Тварь, возомнившая себя творцом - тенденция всей нигилистической традиции немецкого теоретизирования XIX столетия - была воплощена в практику жизни русскими «философами», религиозно преклоняющимися перед любым словом как перед истиной, подобно тому, как русские до сих пор преклоняются перед любой инструкцией (любым симулякром) как перед сутью самой жизни[12]. Ни разум, ни логика, ни диа-лог, но текст «победил» реальность и перестроил ее по образу и подобию дискурса.

Особое место рассмотрение данной проблематики имело в культуре Серебряного века, которую можно определить как языковую по преимуществу, имеющую свое основание в тотальном культе слова. С одной стороны, культурные приоритеты Серебряного века были направлены на «восстановление» первоначального (раннего) христианства со всей присущей ему проблематикой. Но в отличие от средневекового культа Божественного Слова, на который они, безусловно, опирались как на первознание, «новое религиозное сознание» русских идеологов культуры замкнуло мир на слово, а слово на самое себя. Слово по-прежнему выступало в качестве вещи, но уже с маленькой буквы. Оно стало объектом активнейшего экспериментирования, возможного на пути тех модернистских трансформаций сознания, которые стали явными в «период перехода» культуры на новый виток развития. «В символизме и абстракционизме Бердяев усматривал разрушение культуры, поскольку слово замыкается лишь на самом себе и не выходит к трансцендентным ему смыслам. Такой историцистский подход к определению культуры через словесность сузил границы словесного горизонта культуры, не позволил ему увидеть более широкий - христианский контекст определения культуры через слово»[13].

Н. Бердяев в «Русской идее» выделил три источника духовного перелома эпохи: возрождение западнического радикализма в форме марксизма; религиозно-философскую публицистику, критику и беллетристику представителей нового хилиа-стического сознания; расцвет русской поэзии. В культурном ренессансе начала XX века, в период «богостроительства» тоска по Высшему стала особенно острой и интимно-личностной. Как отмечал А. Блок: «Источник и декаденства, и классицизма, и реализма

- один; имя ему - Бог»[14]. Совершенно очевидно, что имя «Бог» уже никого не может обмануть. Ведь речь шла не о трансцендентном Творце, а об имманентных творцах и творческих актах, всевозможных проектах пересотворения (почти по Марксу) мироздания.

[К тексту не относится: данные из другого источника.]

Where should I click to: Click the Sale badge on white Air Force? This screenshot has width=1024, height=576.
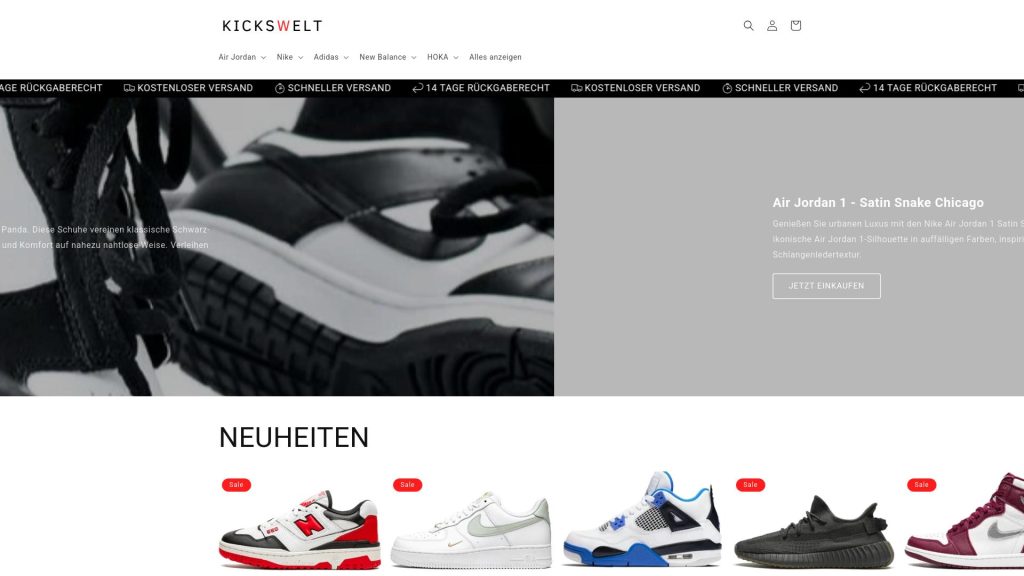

Ожидание близкого вселенского конца было сопряжено с «симметричным» предчувствием грядущего «Бога или дьявола». Кто «родится» в горниле грядущих перемен

- Божественное Слово или дьявольское наваждение - было одинаково безразлично для певцов мировых пожаров и революционных зорь. «Диалогический фон философской логики, ее неосознаваемый диалогический источник - внутреинтеллектуальная игра рассудка, разума, интуиции, продуктивного воображения - все это к концу XIX века распалось и без остатка редуцировалось до рассудка, или в других вариантах, - до внелогических стихий»[15].

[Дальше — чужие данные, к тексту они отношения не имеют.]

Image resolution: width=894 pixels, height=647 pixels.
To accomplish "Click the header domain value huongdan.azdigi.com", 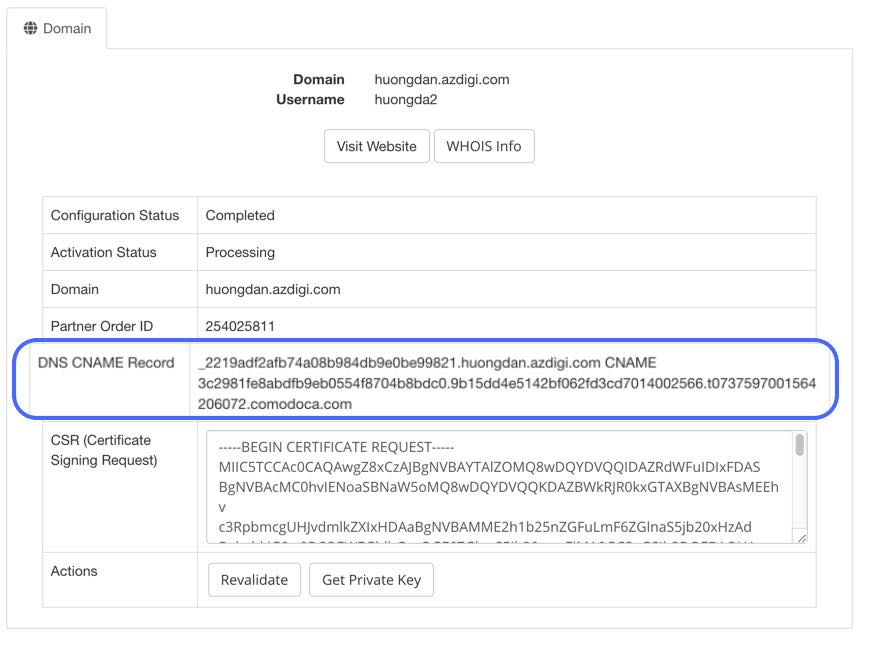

«Глубинная» религия искала свое «глубинное основание» в новом и вечном преобразовании - искусстве и творчестве, направленном на созидание нового языка культуры. Философия, поэзия и реальность слились в одно мистическое мировосприятие. Эмоциональной почвой, на которой выросла уникальная русская литература XIX века и уникальная русская философия начала XX, безусловно, первоначально была русская

классическая поэзия, задавшая все последующие идейные ориентиры эпохи. Поэзия вторгается в процесс познания как единственный «адекватный язык» описаний, используемый для разрешения неразрешимых проблем культуры. По этому поводу есть прекрасное высказывание Гарольда Блума: «Есть одна удивительная черта,. которая часто проявляется в дискурсе девятнадцатого и двадцатого века о человеческой природе и об идеях: дискурс замечательным образом становится прозрачным, если мы заменяем "личность" на "поэму", или "идею" на "поэму"»[16]. Идея-поэма - это создание нового типа дискурса, который обрел свою конкретизацию на пути сращивания двух различных процессов. С одной стороны, сформировался мир книжных людей и книжной культуры западного, в основном немецко-романтического, толка. Поэты потребовали для поэзии того места, которое традиционно занимали религия и философия, а в эпоху Просвещения — наука, опыт, эксперимент. С другой стороны, русские мечтатели и интеллектуалы имели как бы «двойное самосознание» (Б. Успенский): европейское и русское. Запад для них всегда был культурным ориентиром (почвой) и объектом идеализации, а Россия — полным антиподом европейской просвещенности (идеей) и объектом мифологизации. Поэзия, а затем русская литература будили и формировали мир интеллигентских переживаний, страстное отношение к жизни, ее идеализм. Метафизической основой эмоциональности явилась поэтически представленная религиозность интеллигентского мировосприятия, аккумулирующая в себе многие элементы переосмысления духовности с точки зрения тогдашнего рационализма и спиритуализма и при этом практически целиком опирающаяся на христианский дискурс. «Христианские черты, воспринятые иногда помимо ведома и желания, через посредство окружающей среды, из семьи, от няни, из духовной атмосферы, воспитанной церковностью, просвечивают в духовном облике лучших и крупнейших деятелей русской революции. Ввиду того, однако, утрачивается вся действительная противоположность христианского и интеллигентского душевного склада.. .»[17].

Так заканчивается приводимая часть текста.